2026-04-09Information Theory

Information TheoryMachine Learning
AI summary

The authors study how to estimate the average value (mean) of data when only allowed to send 1-bit messages that say if a sample is above or below certain thresholds. They design an adaptive estimator that works efficiently for distributions with bounded means and moments, achieving the best possible sample use for many cases. They show a fundamental extra cost for finite variance distributions due to 1-bit limits, and prove that non-adaptive methods need many more samples. The authors also provide practical algorithm versions for unknown budgets and scale parameters.

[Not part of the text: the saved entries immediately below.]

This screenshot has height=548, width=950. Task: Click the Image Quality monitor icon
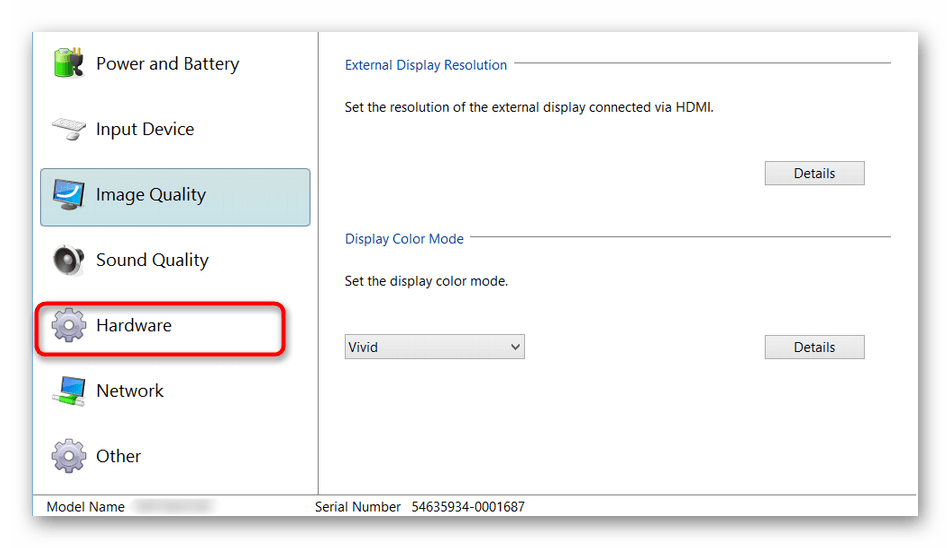[69, 195]
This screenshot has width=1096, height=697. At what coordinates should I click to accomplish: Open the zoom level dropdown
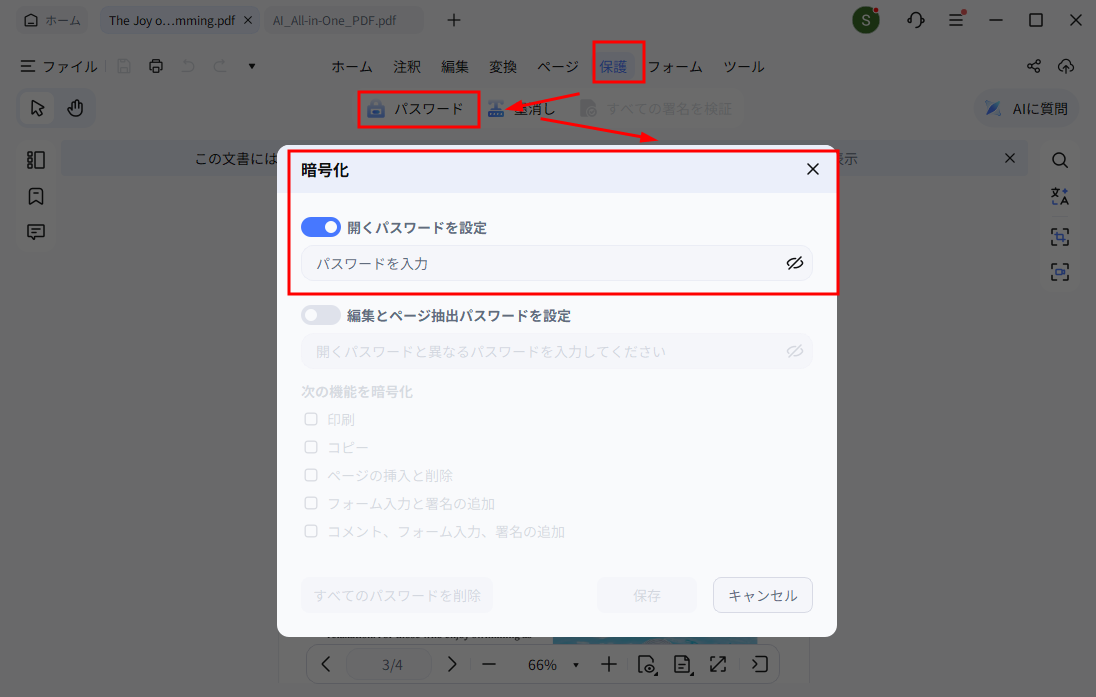point(575,664)
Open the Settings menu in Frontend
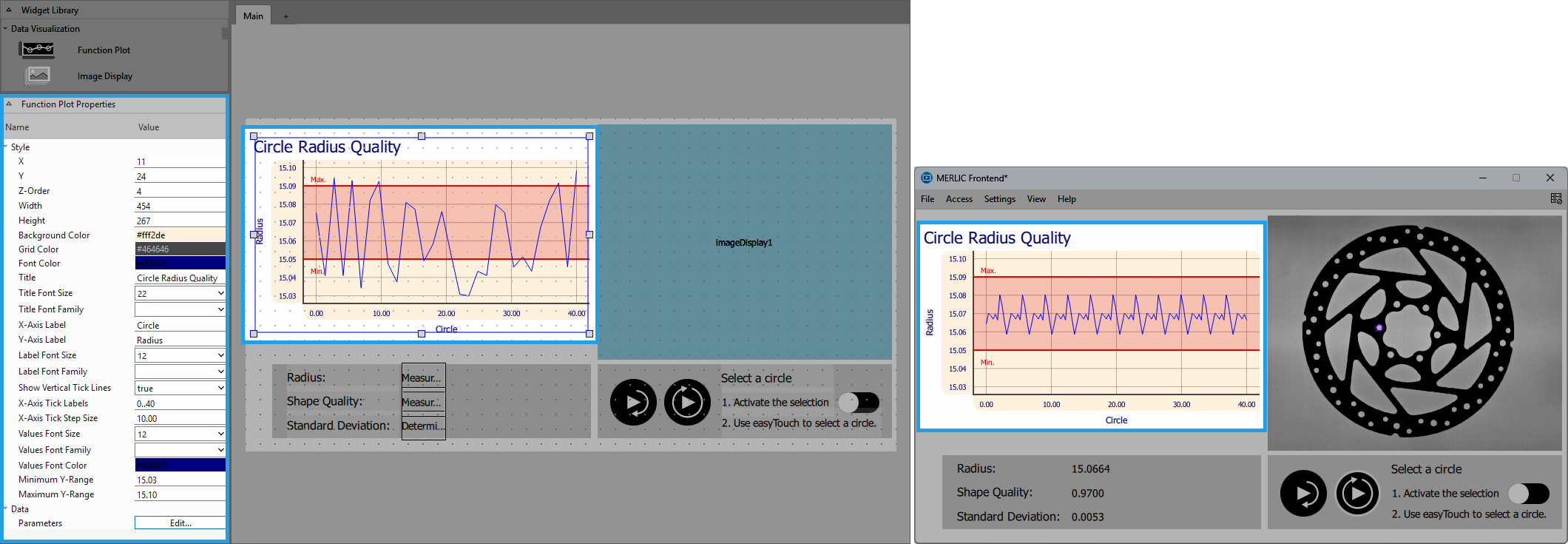Image resolution: width=1568 pixels, height=544 pixels. point(999,199)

mean estimation1-bit communicationadaptive estimatorPAC learningsample complexitycentral momentminimax lower boundquantizationnon-adaptive estimatorthreshold queries
Authors
Ivan Lau, Jonathan Scarlett
Abstract
In this paper, we study the problem of mean estimation under strict 1-bit communication constraints. We propose a novel adaptive mean estimator based solely on randomized threshold queries, where each 1-bit outcome indicates whether a given sample exceeds a sequentially chosen threshold. Our estimator is $(ε, δ)$-PAC for any distribution with a bounded mean $μ\in [-λ, λ]$ and a bounded $k$-th central moment $\mathbb{E}[|X-μ|^k] \le σ^k$ for any fixed $k > 1$. Crucially, our sample complexity is order-optimal in all such tail regimes, i.e., for every such $k$ value. For $k \neq 2$, our estimator's sample complexity matches the unquantized minimax lower bounds plus an unavoidable $O(\log(λ/σ))$ localization cost. For the finite-variance case ($k=2$), our estimator's sample complexity has an extra multiplicative $O(\log(σ/ε))$ penalty, and we establish a novel information-theoretic lower bound showing that this penalty is a fundamental limit of 1-bit quantization. We also establish a significant adaptivity gap: for both threshold queries and more general interval queries, the sample complexity of any non-adaptive estimator must scale linearly with the search space parameter $λ/σ$, rendering it vastly less sample efficient than our adaptive approach. Finally, we present algorithmic variants that (i) handle an unknown sampling budget, (ii) adapt to an unknown scale parameter~$σ$ given (possibly loose) bounds, and (iii) require only two stages of adaptivity at the expense of more complicated general 1-bit queries.